● What needs to be done
Within the material below, transcribe exactly the lines from the one holding "1280x720 pixels." through the one holding "1024x559 pixels.", keeping both ends and skipping the rest.

● Material for the task
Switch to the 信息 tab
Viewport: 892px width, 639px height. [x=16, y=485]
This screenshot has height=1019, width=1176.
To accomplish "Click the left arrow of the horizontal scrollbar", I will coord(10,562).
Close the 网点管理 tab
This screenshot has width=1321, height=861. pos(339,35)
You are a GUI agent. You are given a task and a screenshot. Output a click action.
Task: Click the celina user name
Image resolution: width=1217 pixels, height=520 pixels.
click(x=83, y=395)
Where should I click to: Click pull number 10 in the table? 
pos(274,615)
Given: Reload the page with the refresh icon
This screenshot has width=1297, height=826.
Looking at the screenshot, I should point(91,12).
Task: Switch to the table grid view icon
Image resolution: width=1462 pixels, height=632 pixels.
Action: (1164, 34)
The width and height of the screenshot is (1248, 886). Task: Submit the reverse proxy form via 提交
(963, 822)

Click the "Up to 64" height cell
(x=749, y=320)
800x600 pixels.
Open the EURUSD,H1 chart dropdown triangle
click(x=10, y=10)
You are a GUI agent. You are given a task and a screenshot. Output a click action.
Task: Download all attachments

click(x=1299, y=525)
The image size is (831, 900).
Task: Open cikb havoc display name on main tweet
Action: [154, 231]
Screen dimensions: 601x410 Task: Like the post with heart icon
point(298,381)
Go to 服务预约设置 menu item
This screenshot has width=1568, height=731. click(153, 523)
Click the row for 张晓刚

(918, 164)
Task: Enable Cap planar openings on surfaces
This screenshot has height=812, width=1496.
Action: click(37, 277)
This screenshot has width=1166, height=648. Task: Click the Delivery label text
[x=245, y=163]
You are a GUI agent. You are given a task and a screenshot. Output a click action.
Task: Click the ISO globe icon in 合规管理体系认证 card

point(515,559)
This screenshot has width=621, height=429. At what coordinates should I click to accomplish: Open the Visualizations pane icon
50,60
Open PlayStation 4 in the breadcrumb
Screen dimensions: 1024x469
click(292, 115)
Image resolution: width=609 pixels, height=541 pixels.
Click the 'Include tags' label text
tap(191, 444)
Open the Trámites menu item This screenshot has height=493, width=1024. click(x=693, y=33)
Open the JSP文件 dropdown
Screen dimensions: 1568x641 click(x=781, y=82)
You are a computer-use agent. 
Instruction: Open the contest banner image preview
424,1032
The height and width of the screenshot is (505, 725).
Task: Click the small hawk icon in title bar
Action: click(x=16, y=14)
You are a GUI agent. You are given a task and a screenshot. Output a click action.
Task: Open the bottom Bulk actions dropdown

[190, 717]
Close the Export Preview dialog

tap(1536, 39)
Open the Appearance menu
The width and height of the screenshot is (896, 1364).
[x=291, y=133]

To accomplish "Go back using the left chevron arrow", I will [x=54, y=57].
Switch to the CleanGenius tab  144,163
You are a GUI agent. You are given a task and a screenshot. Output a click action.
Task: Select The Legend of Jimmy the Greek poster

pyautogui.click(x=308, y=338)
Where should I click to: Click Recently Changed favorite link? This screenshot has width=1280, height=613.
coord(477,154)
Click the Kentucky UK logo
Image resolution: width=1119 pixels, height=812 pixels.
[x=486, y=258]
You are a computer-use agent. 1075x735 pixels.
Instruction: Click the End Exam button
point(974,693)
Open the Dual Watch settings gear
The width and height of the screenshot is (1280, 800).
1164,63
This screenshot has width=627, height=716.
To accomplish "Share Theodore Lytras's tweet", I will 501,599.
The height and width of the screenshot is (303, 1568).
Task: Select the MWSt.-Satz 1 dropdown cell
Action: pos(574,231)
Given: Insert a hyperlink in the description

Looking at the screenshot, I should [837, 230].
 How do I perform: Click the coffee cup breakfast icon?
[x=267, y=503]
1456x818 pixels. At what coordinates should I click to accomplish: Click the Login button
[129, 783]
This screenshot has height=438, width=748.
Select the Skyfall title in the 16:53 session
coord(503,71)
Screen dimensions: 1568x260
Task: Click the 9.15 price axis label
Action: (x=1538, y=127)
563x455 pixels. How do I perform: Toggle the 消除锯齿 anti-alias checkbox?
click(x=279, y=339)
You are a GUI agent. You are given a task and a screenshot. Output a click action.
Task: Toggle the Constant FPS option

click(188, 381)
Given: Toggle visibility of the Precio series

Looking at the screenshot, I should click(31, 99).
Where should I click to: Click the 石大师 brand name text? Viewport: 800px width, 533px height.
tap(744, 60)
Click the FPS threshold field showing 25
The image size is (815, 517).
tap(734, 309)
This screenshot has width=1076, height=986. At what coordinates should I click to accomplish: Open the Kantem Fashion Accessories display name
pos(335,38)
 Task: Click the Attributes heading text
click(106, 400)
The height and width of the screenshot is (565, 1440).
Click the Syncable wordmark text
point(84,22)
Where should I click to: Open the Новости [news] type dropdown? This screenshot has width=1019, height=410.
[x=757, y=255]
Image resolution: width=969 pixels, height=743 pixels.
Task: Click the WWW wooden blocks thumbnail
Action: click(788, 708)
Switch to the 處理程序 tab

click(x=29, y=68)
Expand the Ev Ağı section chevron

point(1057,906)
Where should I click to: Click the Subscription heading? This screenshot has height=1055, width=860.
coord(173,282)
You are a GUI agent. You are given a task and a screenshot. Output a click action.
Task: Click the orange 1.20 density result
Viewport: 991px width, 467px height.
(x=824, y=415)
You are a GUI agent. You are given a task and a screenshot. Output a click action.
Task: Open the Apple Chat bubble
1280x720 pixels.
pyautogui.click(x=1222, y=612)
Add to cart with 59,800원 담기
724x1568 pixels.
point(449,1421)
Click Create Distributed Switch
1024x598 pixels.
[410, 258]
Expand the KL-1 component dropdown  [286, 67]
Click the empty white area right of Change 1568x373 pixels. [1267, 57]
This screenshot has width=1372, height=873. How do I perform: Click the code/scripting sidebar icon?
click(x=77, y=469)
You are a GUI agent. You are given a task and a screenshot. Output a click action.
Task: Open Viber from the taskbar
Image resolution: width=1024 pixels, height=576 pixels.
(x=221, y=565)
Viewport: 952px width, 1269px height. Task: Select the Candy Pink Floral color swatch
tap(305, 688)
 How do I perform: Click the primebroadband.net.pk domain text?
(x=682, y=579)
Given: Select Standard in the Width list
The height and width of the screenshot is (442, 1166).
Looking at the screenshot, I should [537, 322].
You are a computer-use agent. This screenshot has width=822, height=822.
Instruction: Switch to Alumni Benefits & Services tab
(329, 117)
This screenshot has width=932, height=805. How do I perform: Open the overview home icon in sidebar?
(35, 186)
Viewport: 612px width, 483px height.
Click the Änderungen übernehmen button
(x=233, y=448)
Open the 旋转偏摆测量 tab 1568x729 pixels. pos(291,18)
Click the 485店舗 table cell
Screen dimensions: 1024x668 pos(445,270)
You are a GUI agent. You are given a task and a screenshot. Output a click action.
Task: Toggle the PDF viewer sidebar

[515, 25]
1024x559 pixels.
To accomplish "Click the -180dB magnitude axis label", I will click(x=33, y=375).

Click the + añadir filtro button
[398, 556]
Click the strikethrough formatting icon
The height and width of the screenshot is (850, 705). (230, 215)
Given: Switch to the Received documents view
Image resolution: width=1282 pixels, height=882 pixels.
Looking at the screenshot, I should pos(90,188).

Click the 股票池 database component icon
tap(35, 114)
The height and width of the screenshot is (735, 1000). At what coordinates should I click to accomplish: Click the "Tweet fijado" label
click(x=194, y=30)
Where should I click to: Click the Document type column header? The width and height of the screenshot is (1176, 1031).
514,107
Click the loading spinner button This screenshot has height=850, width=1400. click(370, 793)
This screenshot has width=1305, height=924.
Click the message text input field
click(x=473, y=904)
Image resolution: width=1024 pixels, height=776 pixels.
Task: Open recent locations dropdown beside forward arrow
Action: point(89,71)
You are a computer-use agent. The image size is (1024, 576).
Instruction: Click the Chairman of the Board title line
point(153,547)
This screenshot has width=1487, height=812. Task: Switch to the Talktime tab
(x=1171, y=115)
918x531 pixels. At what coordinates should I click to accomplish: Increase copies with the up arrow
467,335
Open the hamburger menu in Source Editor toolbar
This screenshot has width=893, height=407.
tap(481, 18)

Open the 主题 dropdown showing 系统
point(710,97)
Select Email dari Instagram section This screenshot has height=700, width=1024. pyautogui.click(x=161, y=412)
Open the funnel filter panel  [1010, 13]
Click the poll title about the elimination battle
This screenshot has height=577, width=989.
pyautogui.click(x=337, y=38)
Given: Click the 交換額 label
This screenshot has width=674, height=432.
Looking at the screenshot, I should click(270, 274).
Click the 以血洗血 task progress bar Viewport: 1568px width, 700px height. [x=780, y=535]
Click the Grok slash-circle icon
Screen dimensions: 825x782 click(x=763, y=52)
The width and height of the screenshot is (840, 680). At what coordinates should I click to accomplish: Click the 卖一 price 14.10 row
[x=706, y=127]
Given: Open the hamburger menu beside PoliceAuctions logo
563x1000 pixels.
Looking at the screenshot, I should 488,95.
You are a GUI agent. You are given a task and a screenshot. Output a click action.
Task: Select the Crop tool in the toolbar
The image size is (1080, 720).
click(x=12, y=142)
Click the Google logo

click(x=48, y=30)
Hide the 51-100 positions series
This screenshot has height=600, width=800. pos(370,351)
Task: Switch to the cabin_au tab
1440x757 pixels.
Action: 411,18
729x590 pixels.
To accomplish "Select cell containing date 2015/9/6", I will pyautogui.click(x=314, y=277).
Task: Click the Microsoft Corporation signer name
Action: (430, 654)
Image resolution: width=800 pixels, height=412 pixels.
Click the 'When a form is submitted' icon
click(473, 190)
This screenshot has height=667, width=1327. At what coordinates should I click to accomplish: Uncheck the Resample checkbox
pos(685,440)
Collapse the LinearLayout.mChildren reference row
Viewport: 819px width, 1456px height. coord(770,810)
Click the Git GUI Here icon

● Task solution
1280x720 pixels.
pyautogui.click(x=1222, y=612)
Add to cart with 59,800원 담기
724x1568 pixels.
point(449,1421)
Click Create Distributed Switch
1024x598 pixels.
[410, 258]
Expand the KL-1 component dropdown  [286, 67]
Click the empty white area right of Change 1568x373 pixels. [1267, 57]
This screenshot has width=1372, height=873. How do I perform: Click the code/scripting sidebar icon?
click(x=77, y=469)
You are a GUI agent. You are given a task and a screenshot. Output a click action.
Task: Open Viber from the taskbar
Image resolution: width=1024 pixels, height=576 pixels.
(x=221, y=565)
Viewport: 952px width, 1269px height. Task: Select the Candy Pink Floral color swatch
tap(305, 688)
 How do I perform: Click the primebroadband.net.pk domain text?
(x=682, y=579)
Given: Select Standard in the Width list
The height and width of the screenshot is (442, 1166).
Looking at the screenshot, I should [537, 322].
You are a computer-use agent. This screenshot has width=822, height=822.
Instruction: Switch to Alumni Benefits & Services tab
(329, 117)
This screenshot has width=932, height=805. How do I perform: Open the overview home icon in sidebar?
(35, 186)
Viewport: 612px width, 483px height.
Click the Änderungen übernehmen button
(x=233, y=448)
Open the 旋转偏摆测量 tab 1568x729 pixels. pos(291,18)
Click the 485店舗 table cell
Screen dimensions: 1024x668 pos(445,270)
You are a GUI agent. You are given a task and a screenshot. Output a click action.
Task: Toggle the PDF viewer sidebar

[515, 25]
1024x559 pixels.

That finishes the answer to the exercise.